Обратите внимание на эту тираду, она необыкновенно характерна для системы доводов и стиля Эмерсона. Подобных тирад в его лекциях не сосчитать; на каждой странице его очерков непременно встретишь это поверхностное, но занимательное пустословие. Во-первых, Эмерсона не радует, что Шекспир «веселился», этому Эмерсон никак не способен радоваться, для него это свидетельство «самых дурных его свойств», Шекспира то есть. Затем он позволяет себе странное высказывание – в той же книге, где пишет о Наполеоне и Гёте! – что будто бы другие замечательные люди прожили свою жизнь в каком-то согласии с собственной «идеей», да только, увы, не Шекспир! Замени Эмерсон слово «идея» словом «теория», фраза эта не была бы лишена логики, а в таком вот виде, как есть, она бессмысленна. Может, при всем своем легкомыслии Шекспир все же не страдал бездумностью, его сонеты, в частности, показывают, как глубоко он задумывался над своим распутством. Да и можно ли вообще – не раз и не два, а на протяжении всей жизни – грешить легкомыслием, не осознавая его, не желая для себя именно такой, грешной жизни? Если же речь идет о том, что человек должен жить в согласии со своей теорией, со своим учением, со своими убеждениями, то тут судьба Шекспира сходна с судьбой многих других замечательных людей, и таких гораздо больше, чем о том ведомо Эмерсону. Нелегко человеку жить в согласии со своим учением! Это оказалось трудно даже эмерсоновскому «доброму Иисусу», который учил других любви к ближнему и терпимости, а сам бранился и осыпал оскорбительными прозвищами умных людей, у которых и знаний, и разных умений было больше, чем Иисус мог сосчитать. Эмерсону полагалось бы знать, что человеку нелегко жить согласно своим убеждениям. Кстати, за что корит он Шекспира? Он не ставит ему в вину привычку присваивать себе чужое добро, ему не по вкусу, что Шекспир был весельчак (jovia). В той же книге Эмерсон упоминает такой факт, что Шекспир «был безоговорочно добропорядочным супругом». Так в чем же тогда грех этого «весельчака»?
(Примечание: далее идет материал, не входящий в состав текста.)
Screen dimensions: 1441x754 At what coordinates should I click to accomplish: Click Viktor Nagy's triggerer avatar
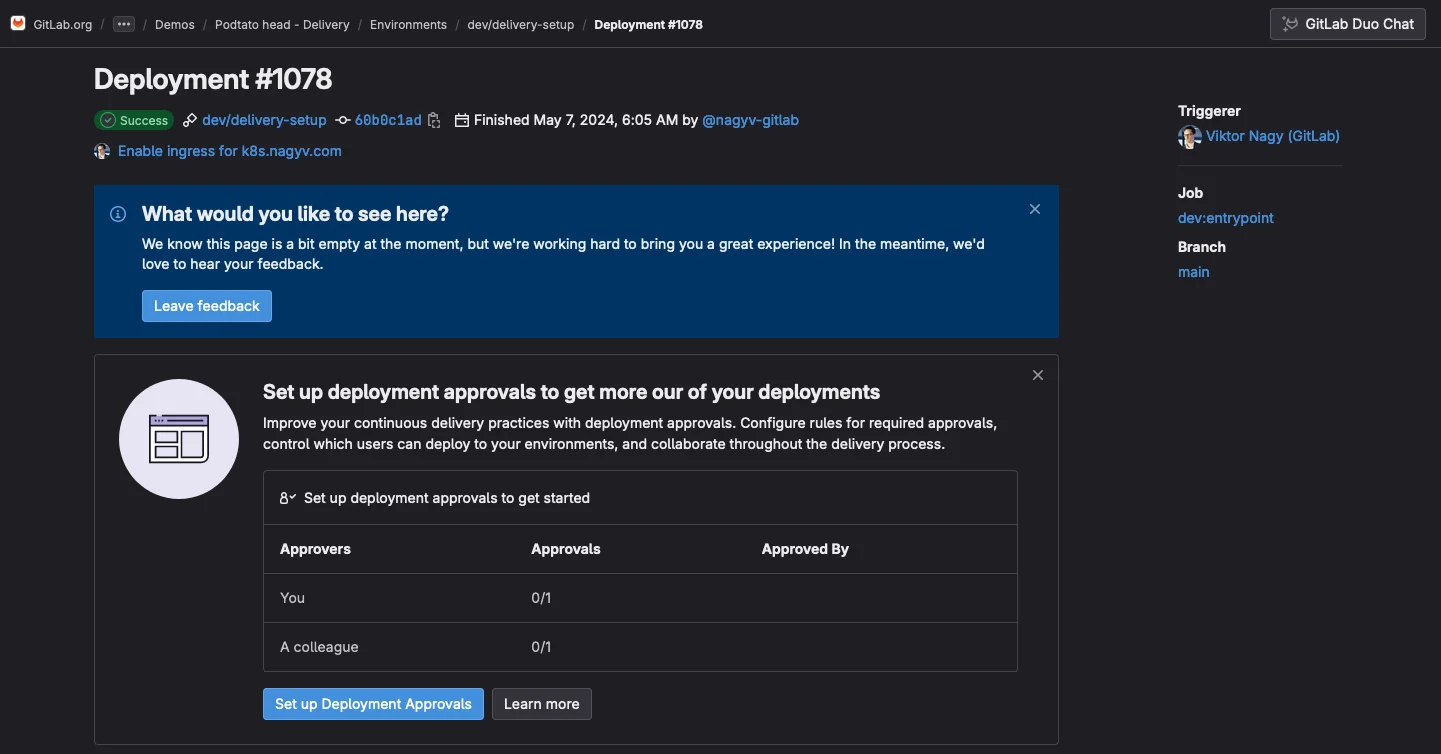pos(1189,137)
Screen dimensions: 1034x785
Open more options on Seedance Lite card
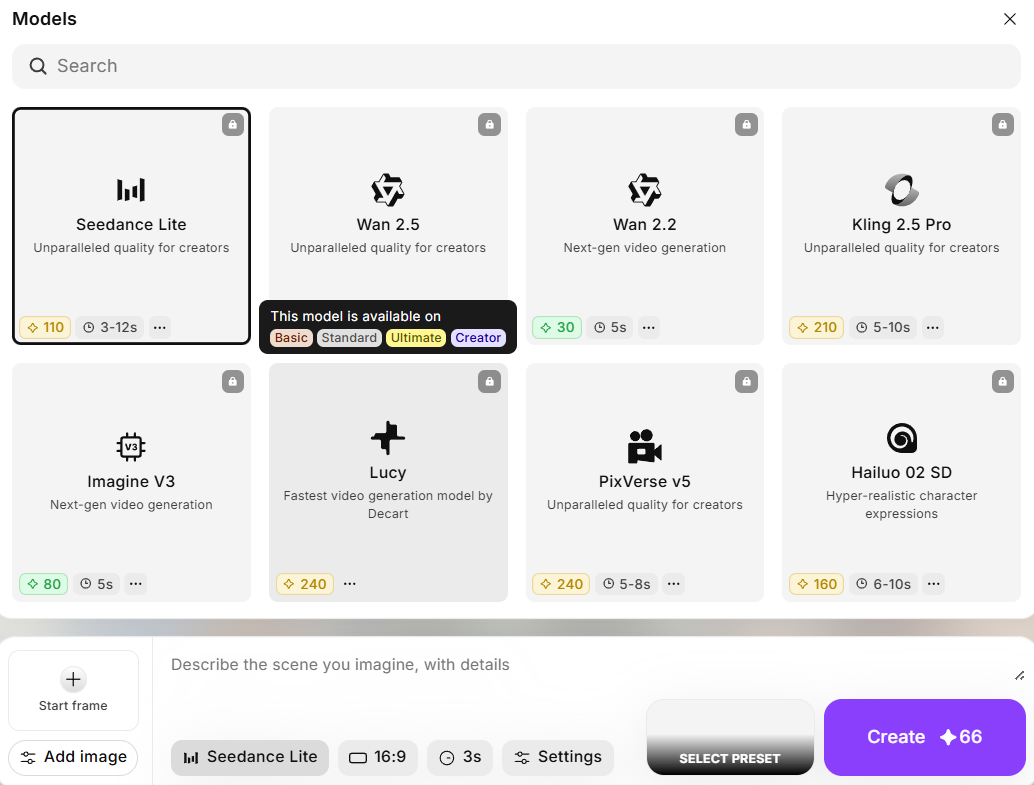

В заключение, оправдав с помощью пространной аргументации литературное воровство Шекспира, Эмерсон тут же называв его «величайшим поэтом всех времен», более того, поднимав на щит Шекспира-человека. Эмерсону равно недостает чувства такта как в восторгах, так и в критике, он вечно перехлестывает через край, выбивается из заданных рамок. Он восхищается Шекспиром, воспевает его гений, провозглашает его «из человеков человеком» и тут же, на одном дыхании, клеймит его «низменный, кощунственный образ жизни». Вдобавок он утверждает что Шекспир «поставил свой гений на службу публичным увеселениям», что должно означать порицание – и все это после собственных гимнов в честь «самого утонченного поэта», чьи произведения «словно бы ниспосланы ему небом».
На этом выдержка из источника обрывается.